In fact, it was a lot like Jackass, only better.:lol:
When I went to boarding school, I had to pretty much give up scouting, and I found new diversions, but the Scout life had undeniable impact on my socialization.
So I was a little taken aback one day when my boarding school chess coach, as we drove past a Boy Scout car wash, muttered something about “brownshirts.” It’s true-a pack of Boy Scouts in uniform bears no small resemblance to the old newsreels of Hitler Youth congregations. We didn’t go around smashing windows and assaulting Jews, but I certainly knew that a major intention of Scouting had always been to promote the military virtues of loyalty, obedience, and patriotism. I realized that, to my chess coach-and German teacher, a sophisticated Kennedy Democrat and barely former leftist hippie-the BSA was part of the conservative establishment. It would have been inconceivable for a kid in the KC hall to cop to being a homosexual or an atheist, but, in 1974, American culture as a whole was over the crest of a wave of change that went from free speech and civil rights to hippies, and Watergate.

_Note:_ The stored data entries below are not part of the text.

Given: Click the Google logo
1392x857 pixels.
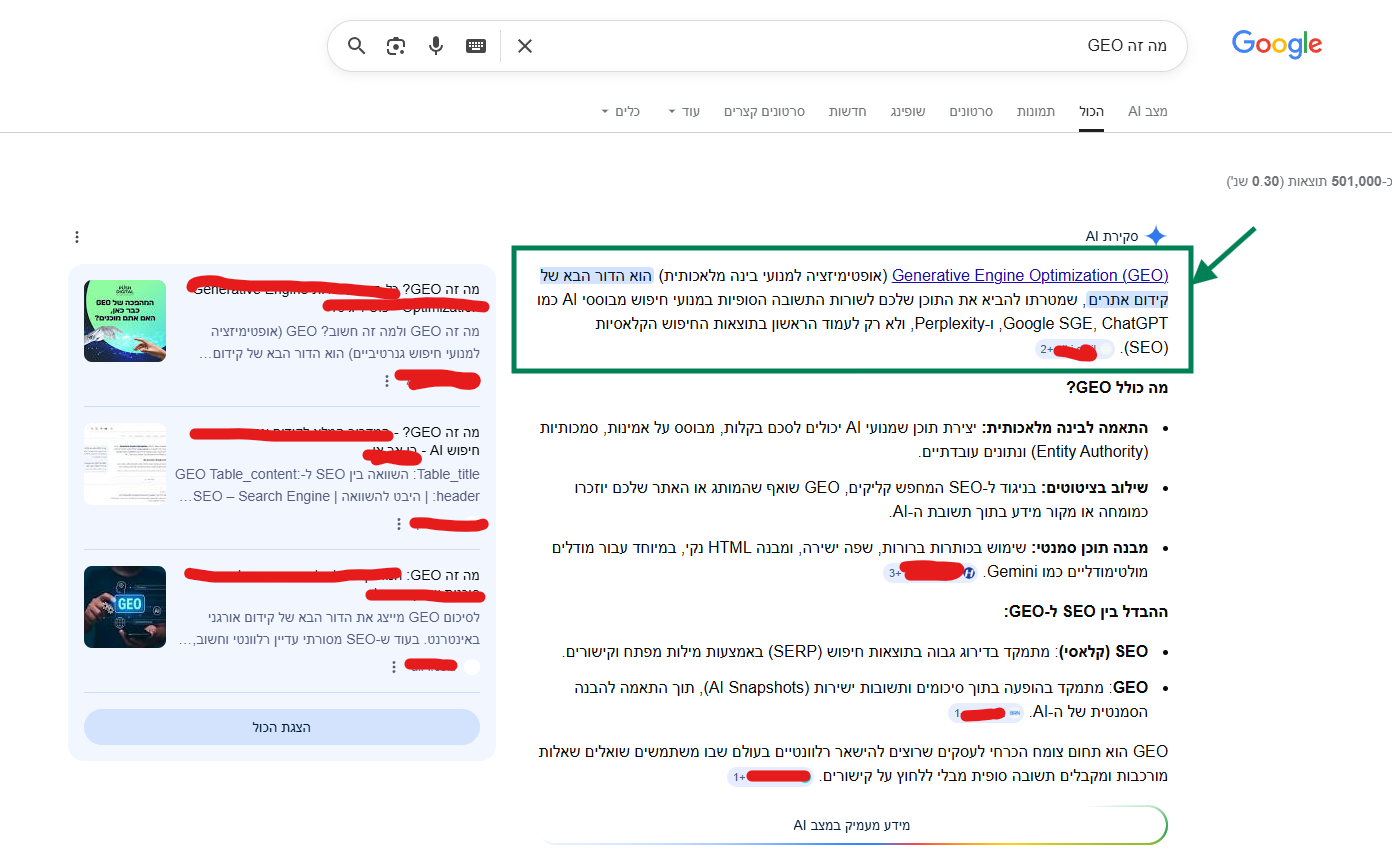Looking at the screenshot, I should [x=1276, y=44].
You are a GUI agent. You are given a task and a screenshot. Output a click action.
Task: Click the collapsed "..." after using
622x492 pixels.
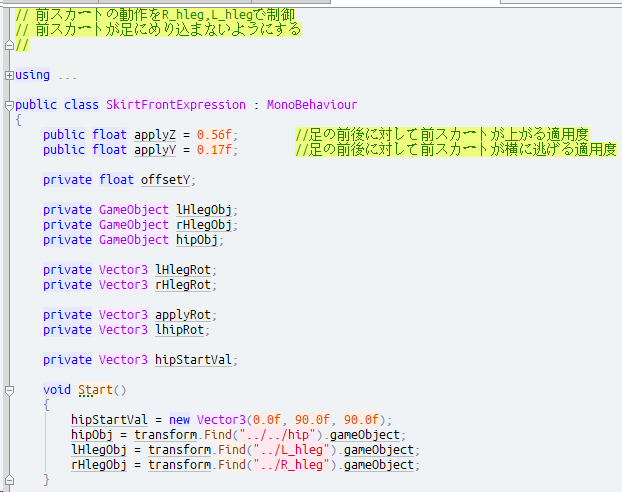67,75

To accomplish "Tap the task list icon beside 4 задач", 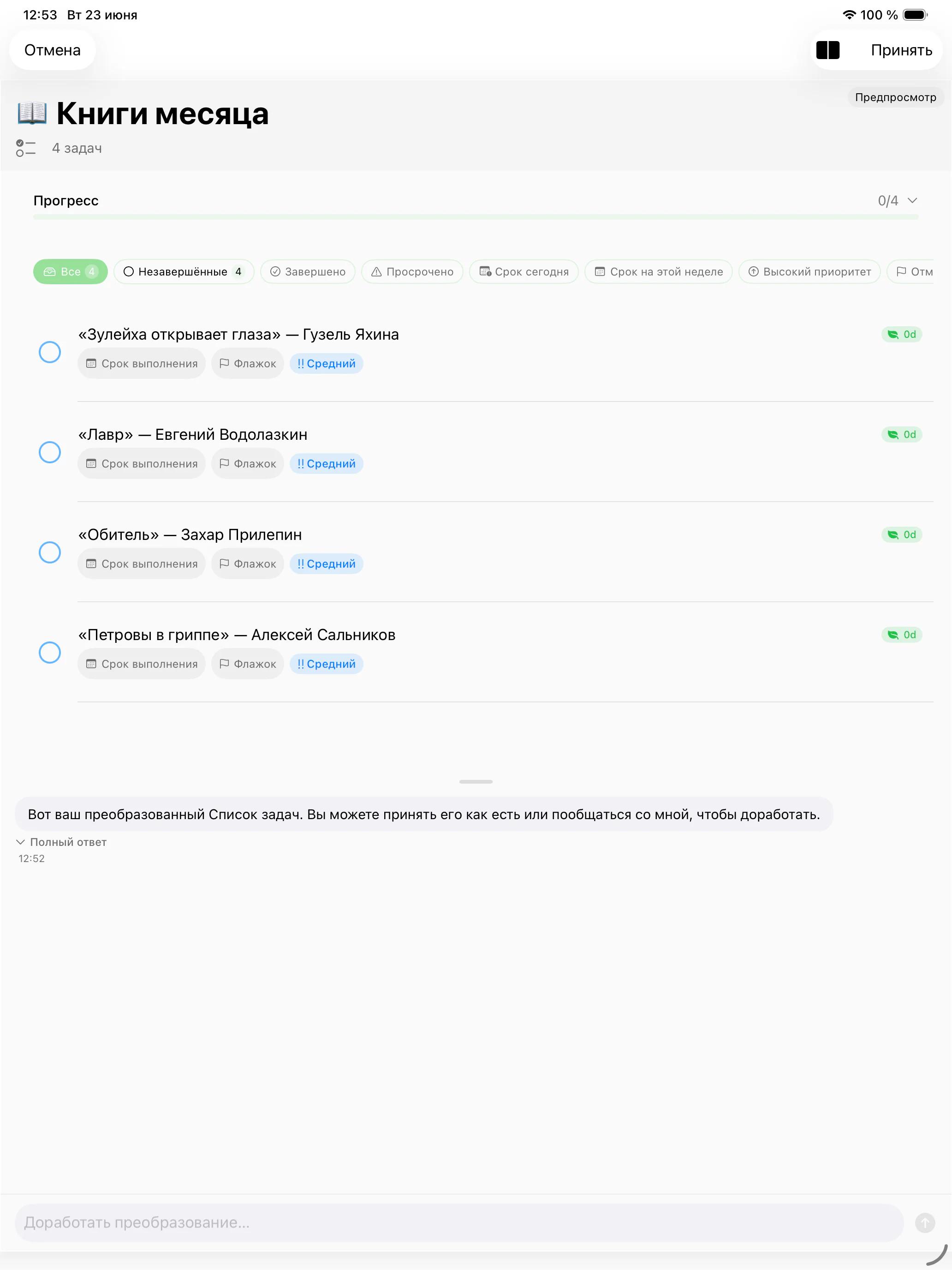I will 26,148.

Back in Peekskill, I never thought of the Scouts as a fundamentalist Christian boys club or a junior ROTC. I expected the BSA would grow and mature with America, but it seems to be losing touch-I suspect there arenÂ’t very many Hip Hop troops in the hood these days-though I met Scouts from what was the equivalent back then. It will be a sad day if the Scouts prove my chess coach right and become a dull, thuggish cadre of brown shirts. America in the 21st century deserves better. America deserves volunteer based youth groups that work in an atmosphere of tolerance and diversity, not a private club devoted to enforcing rigid, suburban conformity. We now live in a time where many children are neglected on a Dickensian scale: While the grownups argue over the principles of Christianity and capitalism, many kids go without food, care, tutoring, mentoring or love. I was happy to be a Scoutmaster for my son, angered and saddened by what scouting had become, and relieved when he said he was no longer interested in Scouting, and would rather just go camping and hunting with me and my friends; it was he who got me back into hunting, after I had given it up since the death of my father .

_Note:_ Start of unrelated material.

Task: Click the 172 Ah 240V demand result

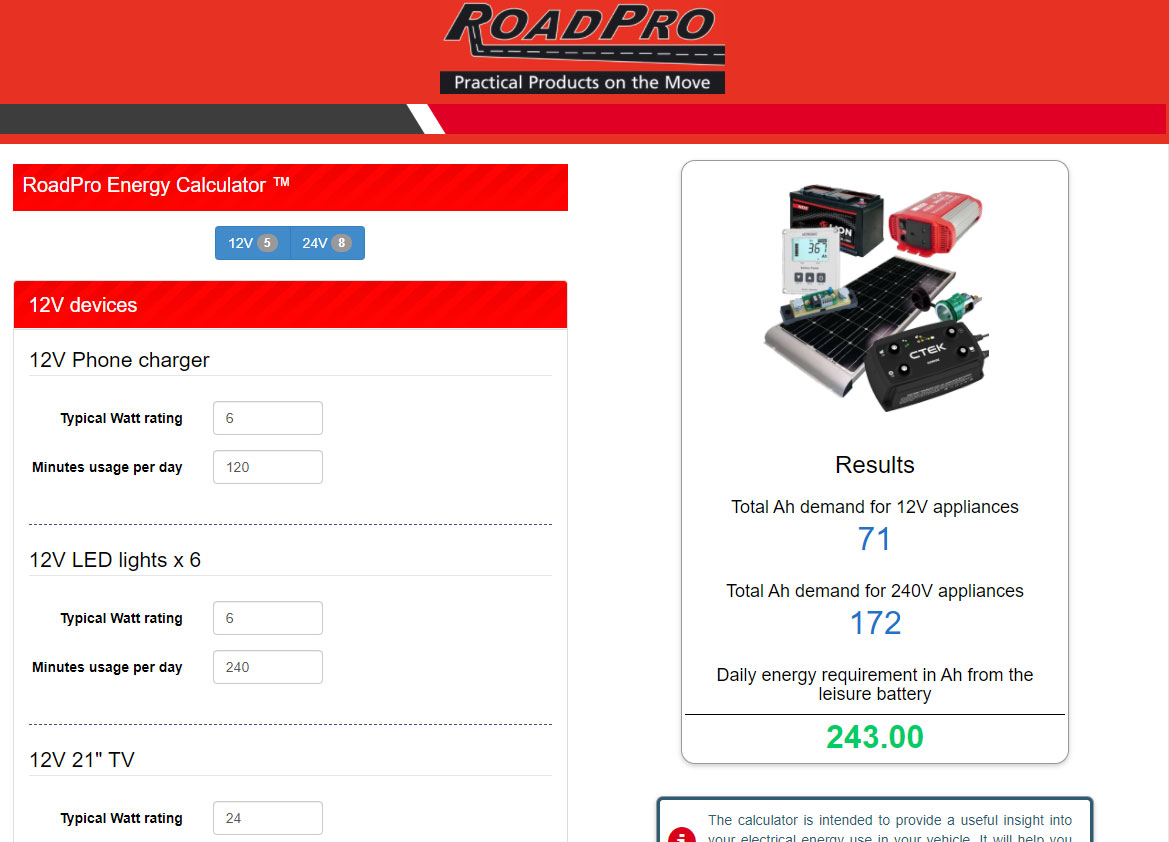Action: [875, 623]
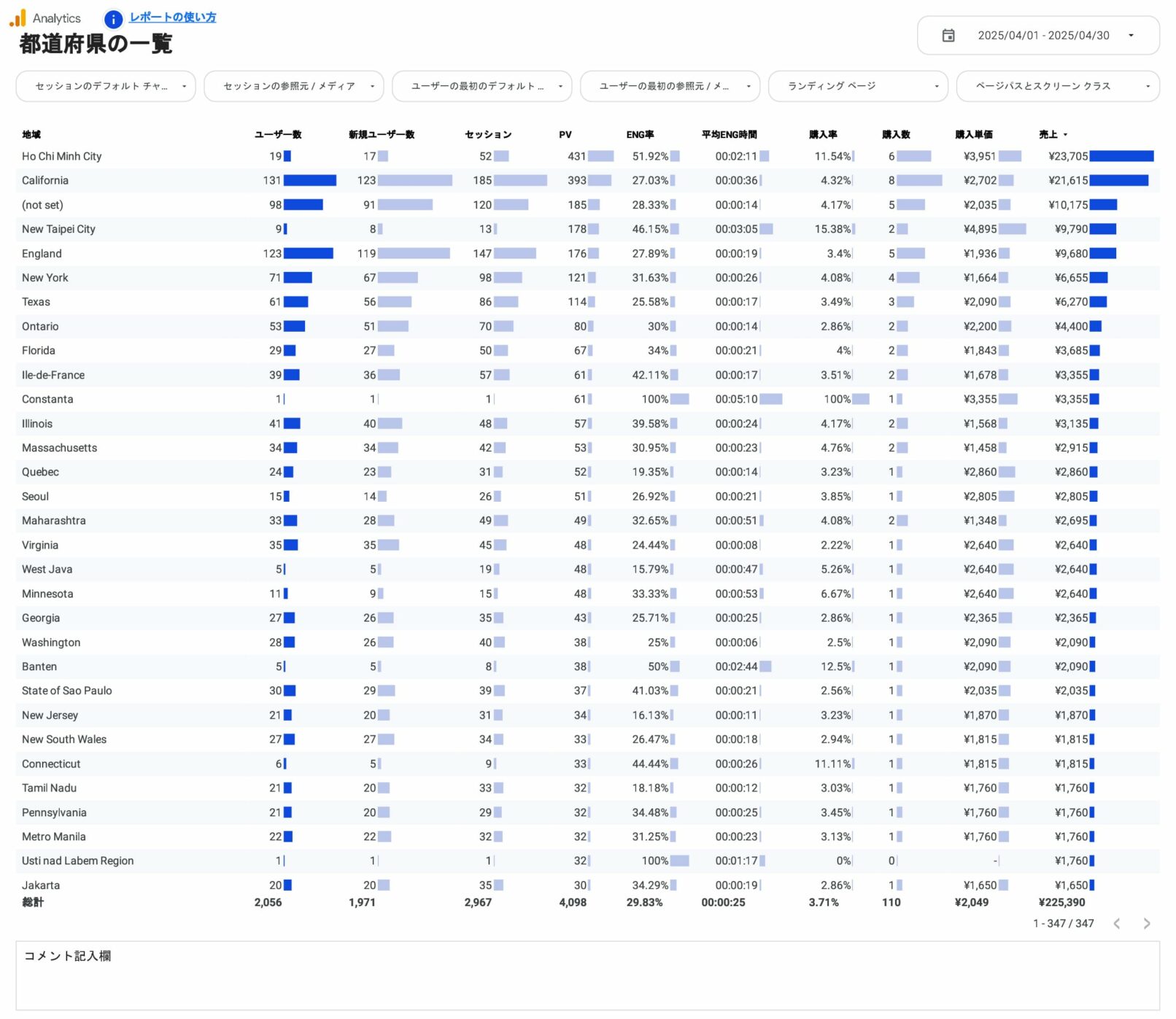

I am not alone in my outrage. A cursory search on the net reveals “Scouting for All,” an organization composed of ex-Scouts like myself and devoted to reforming the Boy Scouts. Scouting for All has an impressive website and several regional headquarters. The BSA’s funding from government and non-profit sources is now under legal attack, based upon the principles of the First amendment and nondiscrimination policies.
Ironically, Baden-Powell- a real military scout in the Boer War, founded the Scouts when he found boys were reading the military manual he had written. He thought he was creating “peace scouts.”
Meanwhile, I still have my Order of the Arrow badge, as well as a few others, and I still get flashbacks when I spot old scout uniforms in thrift stores. And I laughed my butt off when I saw that episode on South Park-a show I normally despise- about the gay Scoutmaster.